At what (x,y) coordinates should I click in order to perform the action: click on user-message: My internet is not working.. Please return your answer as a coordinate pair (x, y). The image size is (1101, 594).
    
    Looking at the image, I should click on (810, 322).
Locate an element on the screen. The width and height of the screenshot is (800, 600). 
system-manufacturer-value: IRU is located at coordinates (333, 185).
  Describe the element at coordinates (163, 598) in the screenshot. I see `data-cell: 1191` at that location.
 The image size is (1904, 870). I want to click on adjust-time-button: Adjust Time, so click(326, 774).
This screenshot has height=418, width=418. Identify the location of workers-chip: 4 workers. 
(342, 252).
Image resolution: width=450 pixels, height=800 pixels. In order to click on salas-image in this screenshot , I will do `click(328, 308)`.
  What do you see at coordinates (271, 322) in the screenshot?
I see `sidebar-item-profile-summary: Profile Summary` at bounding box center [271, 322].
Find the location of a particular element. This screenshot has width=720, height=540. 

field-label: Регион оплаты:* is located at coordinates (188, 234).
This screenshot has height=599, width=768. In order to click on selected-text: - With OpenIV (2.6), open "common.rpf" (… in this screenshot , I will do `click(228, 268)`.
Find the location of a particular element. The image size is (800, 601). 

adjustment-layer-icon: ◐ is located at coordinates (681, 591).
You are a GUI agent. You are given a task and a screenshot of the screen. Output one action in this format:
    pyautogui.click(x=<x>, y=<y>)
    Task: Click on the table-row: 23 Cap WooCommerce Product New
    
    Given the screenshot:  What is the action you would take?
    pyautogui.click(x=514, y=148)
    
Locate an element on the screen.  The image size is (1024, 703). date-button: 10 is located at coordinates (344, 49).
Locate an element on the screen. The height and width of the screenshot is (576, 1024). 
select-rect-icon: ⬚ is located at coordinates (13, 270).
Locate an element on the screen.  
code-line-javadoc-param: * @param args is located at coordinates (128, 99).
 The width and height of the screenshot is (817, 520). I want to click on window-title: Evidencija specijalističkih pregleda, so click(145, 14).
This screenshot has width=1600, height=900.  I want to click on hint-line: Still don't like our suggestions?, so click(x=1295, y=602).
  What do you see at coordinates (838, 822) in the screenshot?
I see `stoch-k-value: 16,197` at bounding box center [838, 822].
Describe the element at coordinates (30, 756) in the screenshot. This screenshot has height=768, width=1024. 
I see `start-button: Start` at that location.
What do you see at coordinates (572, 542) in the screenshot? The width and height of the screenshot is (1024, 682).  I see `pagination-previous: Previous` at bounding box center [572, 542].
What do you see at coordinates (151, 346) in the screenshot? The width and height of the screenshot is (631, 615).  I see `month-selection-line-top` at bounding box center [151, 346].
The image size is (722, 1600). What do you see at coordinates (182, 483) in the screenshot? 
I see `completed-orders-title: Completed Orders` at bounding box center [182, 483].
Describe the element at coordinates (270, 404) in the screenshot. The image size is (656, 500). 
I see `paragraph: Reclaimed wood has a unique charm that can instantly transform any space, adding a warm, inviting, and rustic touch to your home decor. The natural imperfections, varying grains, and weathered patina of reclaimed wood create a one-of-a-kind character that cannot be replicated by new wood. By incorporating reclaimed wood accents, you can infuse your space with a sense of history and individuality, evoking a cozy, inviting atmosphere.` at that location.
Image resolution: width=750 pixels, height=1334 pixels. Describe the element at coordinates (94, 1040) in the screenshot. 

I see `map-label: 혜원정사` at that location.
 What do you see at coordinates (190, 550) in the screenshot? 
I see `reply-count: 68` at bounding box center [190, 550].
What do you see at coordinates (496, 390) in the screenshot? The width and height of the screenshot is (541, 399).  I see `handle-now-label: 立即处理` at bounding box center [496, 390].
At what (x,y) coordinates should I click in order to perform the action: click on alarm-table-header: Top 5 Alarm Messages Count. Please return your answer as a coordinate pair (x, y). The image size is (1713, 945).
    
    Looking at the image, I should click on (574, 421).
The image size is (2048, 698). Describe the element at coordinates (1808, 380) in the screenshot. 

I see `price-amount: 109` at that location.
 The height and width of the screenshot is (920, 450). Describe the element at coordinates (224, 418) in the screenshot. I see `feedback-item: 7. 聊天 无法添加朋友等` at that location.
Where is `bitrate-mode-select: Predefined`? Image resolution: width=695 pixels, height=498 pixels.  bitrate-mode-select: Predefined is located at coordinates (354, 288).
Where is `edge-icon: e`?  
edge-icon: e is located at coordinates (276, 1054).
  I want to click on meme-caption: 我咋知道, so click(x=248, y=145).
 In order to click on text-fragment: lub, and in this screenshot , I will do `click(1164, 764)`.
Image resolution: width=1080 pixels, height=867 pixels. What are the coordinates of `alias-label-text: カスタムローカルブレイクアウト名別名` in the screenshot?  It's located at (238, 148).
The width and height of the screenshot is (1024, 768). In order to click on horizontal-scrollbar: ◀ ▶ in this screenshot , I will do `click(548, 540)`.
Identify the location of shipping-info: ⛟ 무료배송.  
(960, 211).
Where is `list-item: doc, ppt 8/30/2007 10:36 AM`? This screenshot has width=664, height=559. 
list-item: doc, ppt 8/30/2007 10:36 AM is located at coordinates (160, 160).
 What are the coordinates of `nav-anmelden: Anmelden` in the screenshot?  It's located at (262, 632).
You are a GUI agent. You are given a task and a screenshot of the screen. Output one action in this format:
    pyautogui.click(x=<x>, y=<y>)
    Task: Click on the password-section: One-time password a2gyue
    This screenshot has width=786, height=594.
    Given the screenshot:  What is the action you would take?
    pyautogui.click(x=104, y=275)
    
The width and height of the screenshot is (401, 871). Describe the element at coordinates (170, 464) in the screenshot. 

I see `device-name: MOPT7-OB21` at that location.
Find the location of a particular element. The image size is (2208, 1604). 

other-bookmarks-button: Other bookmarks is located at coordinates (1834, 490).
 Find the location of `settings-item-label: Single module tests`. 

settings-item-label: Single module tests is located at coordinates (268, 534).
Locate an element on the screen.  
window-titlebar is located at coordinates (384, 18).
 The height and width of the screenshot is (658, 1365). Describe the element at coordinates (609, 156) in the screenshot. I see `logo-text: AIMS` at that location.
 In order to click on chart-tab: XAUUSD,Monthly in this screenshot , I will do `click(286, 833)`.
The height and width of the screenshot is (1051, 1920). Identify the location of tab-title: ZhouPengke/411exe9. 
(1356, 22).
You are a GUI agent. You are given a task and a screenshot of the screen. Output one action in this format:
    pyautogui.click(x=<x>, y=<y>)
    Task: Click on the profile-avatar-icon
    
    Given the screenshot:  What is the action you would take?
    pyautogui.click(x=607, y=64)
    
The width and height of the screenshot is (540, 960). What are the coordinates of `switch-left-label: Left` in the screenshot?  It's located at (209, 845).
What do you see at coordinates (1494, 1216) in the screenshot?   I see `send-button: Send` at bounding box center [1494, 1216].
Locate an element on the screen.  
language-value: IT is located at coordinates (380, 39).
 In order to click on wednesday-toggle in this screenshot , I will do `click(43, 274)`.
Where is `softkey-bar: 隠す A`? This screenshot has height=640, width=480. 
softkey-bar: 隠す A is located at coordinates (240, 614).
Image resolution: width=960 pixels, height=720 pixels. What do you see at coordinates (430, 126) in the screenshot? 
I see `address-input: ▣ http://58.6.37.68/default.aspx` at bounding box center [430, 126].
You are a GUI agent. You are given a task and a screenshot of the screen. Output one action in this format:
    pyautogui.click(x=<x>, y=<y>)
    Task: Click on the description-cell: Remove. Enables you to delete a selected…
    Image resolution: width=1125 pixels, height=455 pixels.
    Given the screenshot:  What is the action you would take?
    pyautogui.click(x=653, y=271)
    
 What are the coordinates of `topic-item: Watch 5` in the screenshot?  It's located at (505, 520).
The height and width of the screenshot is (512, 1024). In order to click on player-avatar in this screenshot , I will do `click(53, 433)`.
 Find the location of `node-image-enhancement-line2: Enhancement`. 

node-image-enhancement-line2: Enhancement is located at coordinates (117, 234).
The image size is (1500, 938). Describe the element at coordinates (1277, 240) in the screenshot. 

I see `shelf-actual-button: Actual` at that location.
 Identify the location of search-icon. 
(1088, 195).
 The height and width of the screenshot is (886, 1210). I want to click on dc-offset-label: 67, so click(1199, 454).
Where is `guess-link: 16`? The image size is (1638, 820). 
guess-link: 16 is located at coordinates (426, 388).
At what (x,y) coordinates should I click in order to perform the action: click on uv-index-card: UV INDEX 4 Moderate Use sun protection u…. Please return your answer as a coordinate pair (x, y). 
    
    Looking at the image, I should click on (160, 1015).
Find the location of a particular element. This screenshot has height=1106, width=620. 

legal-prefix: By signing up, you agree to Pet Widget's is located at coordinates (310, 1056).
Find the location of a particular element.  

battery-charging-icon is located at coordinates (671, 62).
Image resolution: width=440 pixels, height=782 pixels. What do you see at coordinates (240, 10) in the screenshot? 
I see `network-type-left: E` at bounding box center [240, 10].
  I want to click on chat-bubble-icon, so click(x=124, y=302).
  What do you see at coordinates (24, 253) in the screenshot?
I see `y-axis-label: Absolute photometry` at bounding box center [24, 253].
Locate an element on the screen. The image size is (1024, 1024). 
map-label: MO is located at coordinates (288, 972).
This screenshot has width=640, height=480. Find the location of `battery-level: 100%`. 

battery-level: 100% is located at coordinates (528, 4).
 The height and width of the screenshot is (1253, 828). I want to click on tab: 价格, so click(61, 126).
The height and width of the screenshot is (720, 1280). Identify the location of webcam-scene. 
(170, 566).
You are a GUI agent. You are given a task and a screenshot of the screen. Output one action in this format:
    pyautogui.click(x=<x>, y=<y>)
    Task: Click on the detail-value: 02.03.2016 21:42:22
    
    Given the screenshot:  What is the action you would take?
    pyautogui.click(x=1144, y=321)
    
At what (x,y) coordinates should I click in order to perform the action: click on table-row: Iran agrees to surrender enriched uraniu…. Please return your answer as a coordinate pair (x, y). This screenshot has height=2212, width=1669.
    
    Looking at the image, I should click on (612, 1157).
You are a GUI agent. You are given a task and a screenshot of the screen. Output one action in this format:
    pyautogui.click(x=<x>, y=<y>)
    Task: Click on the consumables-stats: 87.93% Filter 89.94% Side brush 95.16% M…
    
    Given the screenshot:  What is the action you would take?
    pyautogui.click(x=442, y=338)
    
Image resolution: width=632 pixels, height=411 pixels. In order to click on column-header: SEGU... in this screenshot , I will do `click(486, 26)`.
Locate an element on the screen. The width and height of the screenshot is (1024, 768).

ASSIGNED TASK:
Give the items above, from the line containing "The image size is (2048, 698)." through the line containing "Image resolution: width=1080", inclusive, as a JSON list of strings with one string per line and no blank lines.

ANSWER TO THE EXERCISE:
[
  "The image size is (2048, 698). Describe the element at coordinates (1808, 380) in the screenshot. ",
  "I see `price-amount: 109` at that location.",
  " The height and width of the screenshot is (920, 450). Describe the element at coordinates (224, 418) in the screenshot. I see `feedback-item: 7. 聊天 无法添加朋友等` at that location.",
  "Where is `bitrate-mode-select: Predefined`? Image resolution: width=695 pixels, height=498 pixels.  bitrate-mode-select: Predefined is located at coordinates (354, 288).",
  "Where is `edge-icon: e`?  ",
  "edge-icon: e is located at coordinates (276, 1054).",
  "  I want to click on meme-caption: 我咋知道, so click(x=248, y=145).",
  " In order to click on text-fragment: lub, and in this screenshot , I will do `click(1164, 764)`.",
  "Image resolution: width=1080 pixels, height=867 pixels. What are the coordinates of `alias-label-text: カスタムローカルブレイクアウト名別名` in the screenshot?  It's located at (238, 148)."
]